(Records from a data source)
Content starts

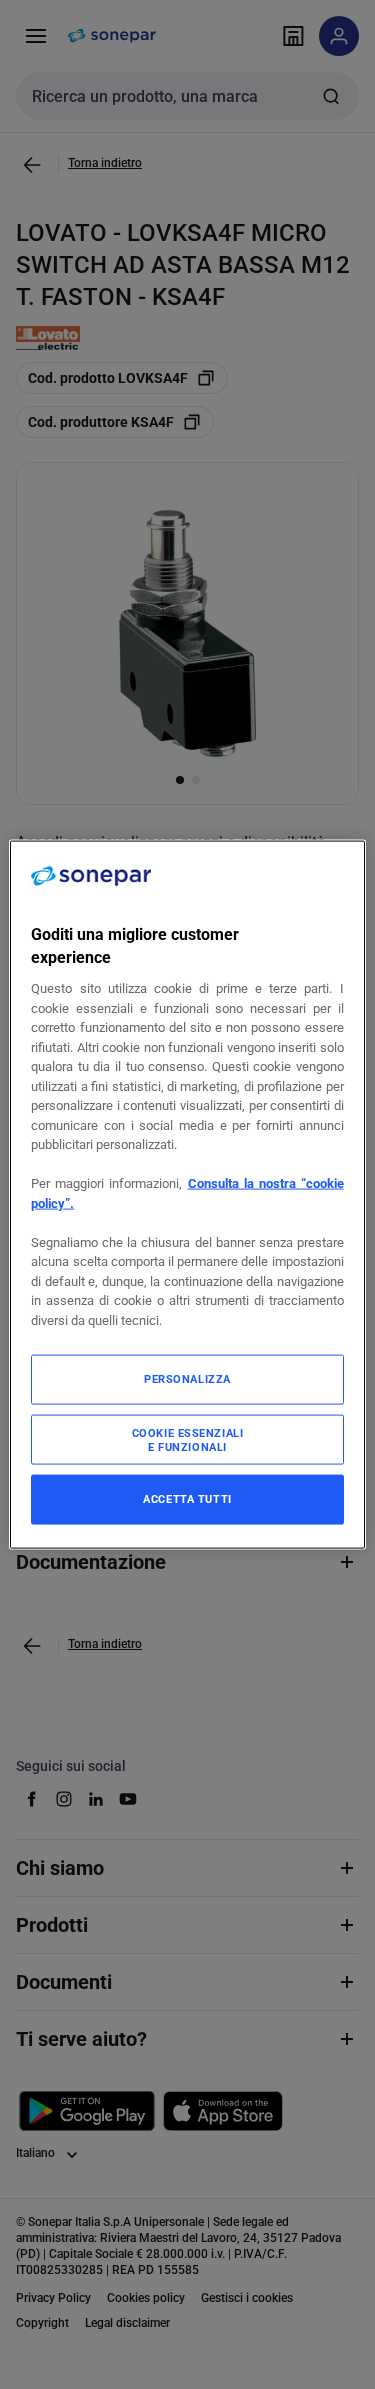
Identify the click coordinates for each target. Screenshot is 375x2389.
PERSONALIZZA (187, 1379)
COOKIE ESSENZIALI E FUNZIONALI (188, 1440)
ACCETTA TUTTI (187, 1499)
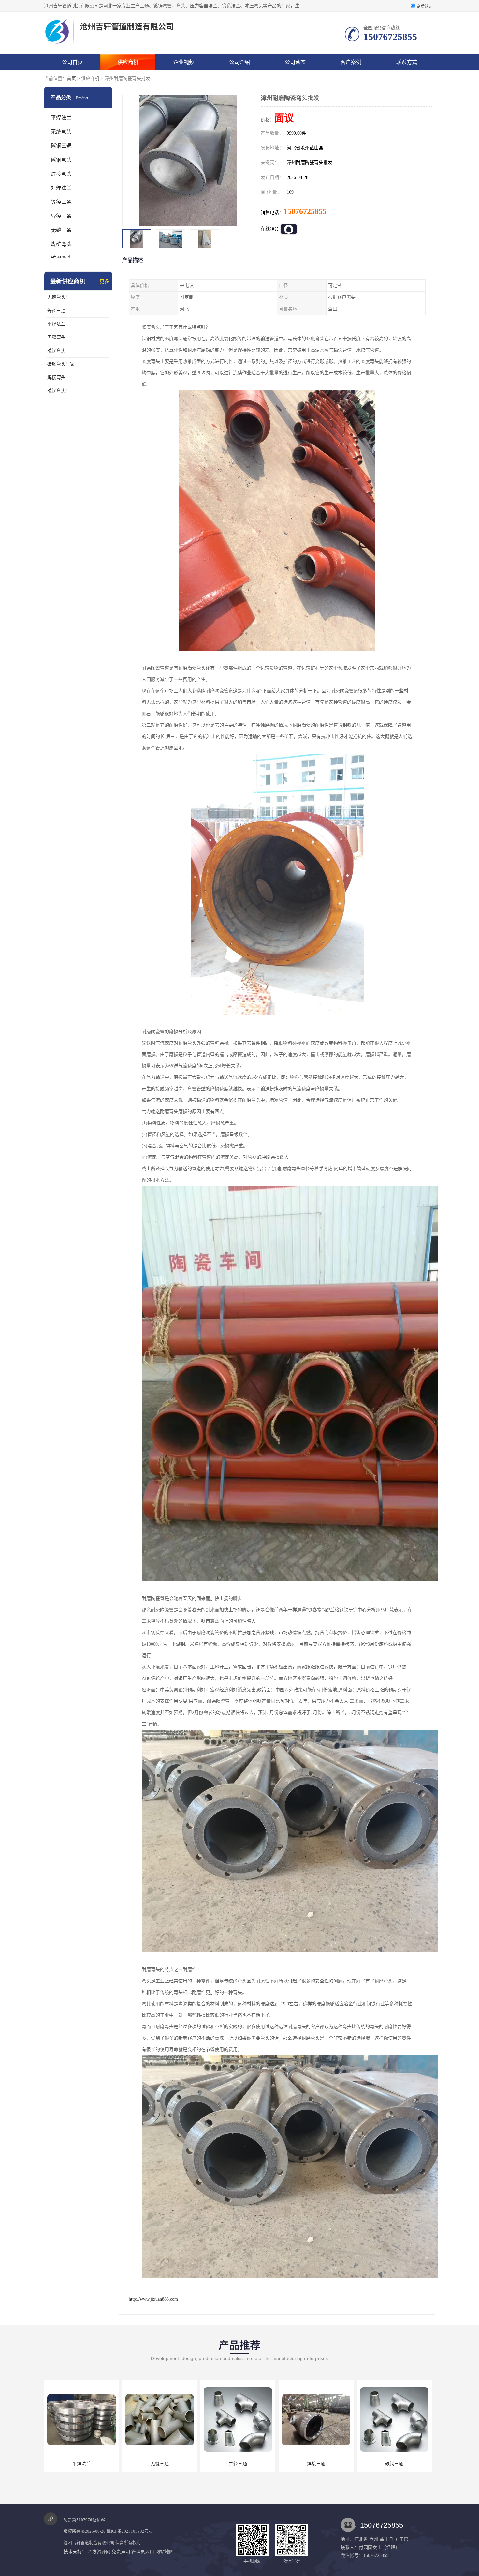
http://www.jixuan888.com (153, 2299)
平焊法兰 (61, 118)
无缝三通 (61, 230)
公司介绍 (239, 62)
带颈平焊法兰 (394, 2463)
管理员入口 (142, 2551)
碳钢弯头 (61, 160)
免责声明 (121, 2551)
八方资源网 (99, 2551)
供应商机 (128, 62)
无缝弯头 (61, 132)
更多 (104, 281)
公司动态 (295, 62)
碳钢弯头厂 (58, 390)
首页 (71, 78)
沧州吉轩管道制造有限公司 (89, 2542)
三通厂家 (316, 2463)
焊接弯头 (61, 174)
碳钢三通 (61, 146)
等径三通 (61, 202)
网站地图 (164, 2551)
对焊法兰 (61, 188)
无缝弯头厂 (58, 297)
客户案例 (351, 62)
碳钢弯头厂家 (61, 364)
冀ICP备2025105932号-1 (129, 2531)
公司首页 (72, 62)
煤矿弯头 (61, 244)
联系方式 (406, 62)
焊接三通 (160, 2463)
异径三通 (61, 216)
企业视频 (183, 62)
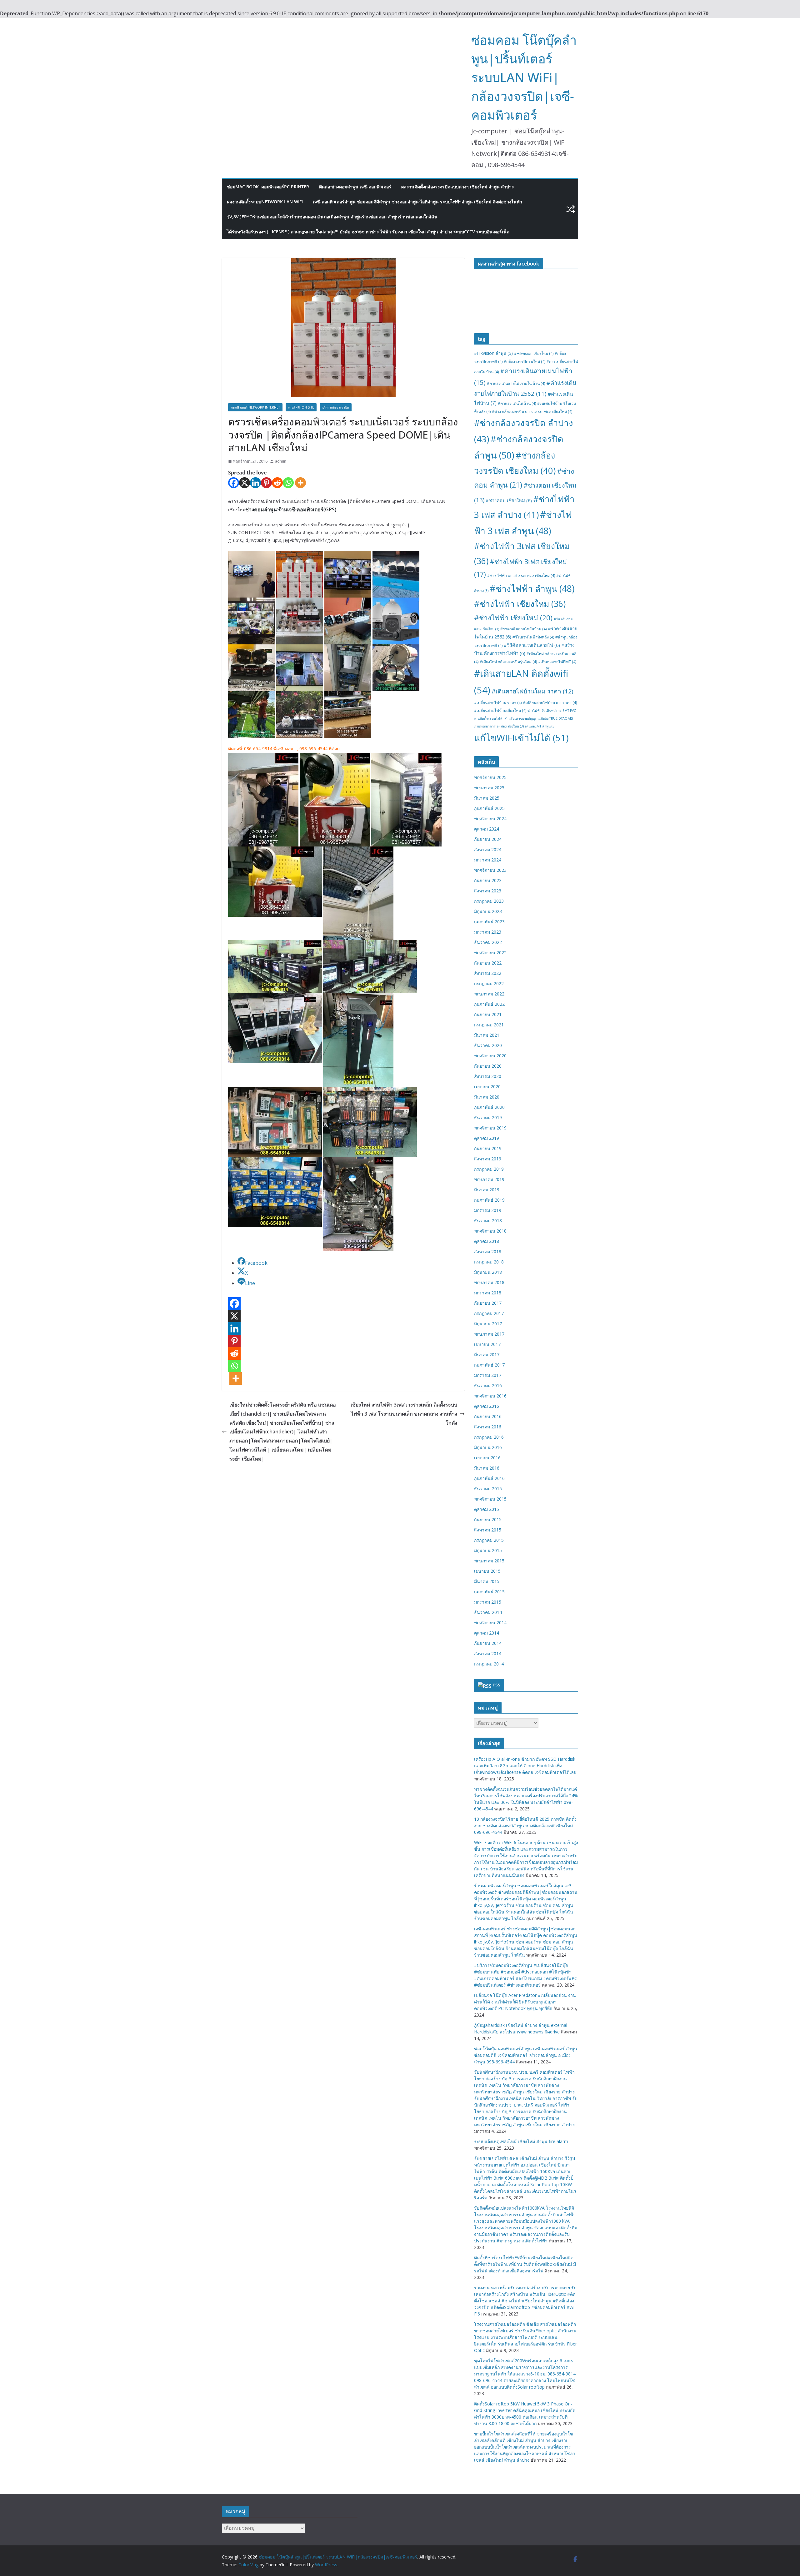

Content ends

> _Instructions for the task_: With the images excluded, all entries are to be given again exactly.

> _Solution_:
Identify the click coordinates for each target. Screenshot is 375x2389.
PERSONALIZZA (187, 1379)
COOKIE ESSENZIALI E FUNZIONALI (188, 1440)
ACCETTA TUTTI (187, 1499)
http://www.jixuan888.com (153, 2299)
平焊法兰 (61, 118)
无缝三通 (61, 230)
公司介绍 (239, 62)
带颈平焊法兰 (394, 2463)
管理员入口 (142, 2551)
碳钢弯头 (61, 160)
免责声明 (121, 2551)
八方资源网 (99, 2551)
供应商机 (128, 62)
无缝弯头 (61, 132)
更多 (104, 281)
公司动态 (295, 62)
碳钢弯头厂 (58, 390)
首页 (71, 78)
沧州吉轩管道制造有限公司 (89, 2542)
三通厂家 (316, 2463)
焊接弯头 (61, 174)
碳钢三通 (61, 146)
等径三通 (61, 202)
网站地图 (164, 2551)
对焊法兰 (61, 188)
无缝弯头厂 (58, 297)
客户案例 (351, 62)
碳钢弯头厂家 (61, 364)
冀ICP备2025105932号-1 (129, 2531)
公司首页 (72, 62)
煤矿弯头 (61, 244)
联系方式 (406, 62)
焊接三通 (160, 2463)
异径三通 (61, 216)
企业视频 (183, 62)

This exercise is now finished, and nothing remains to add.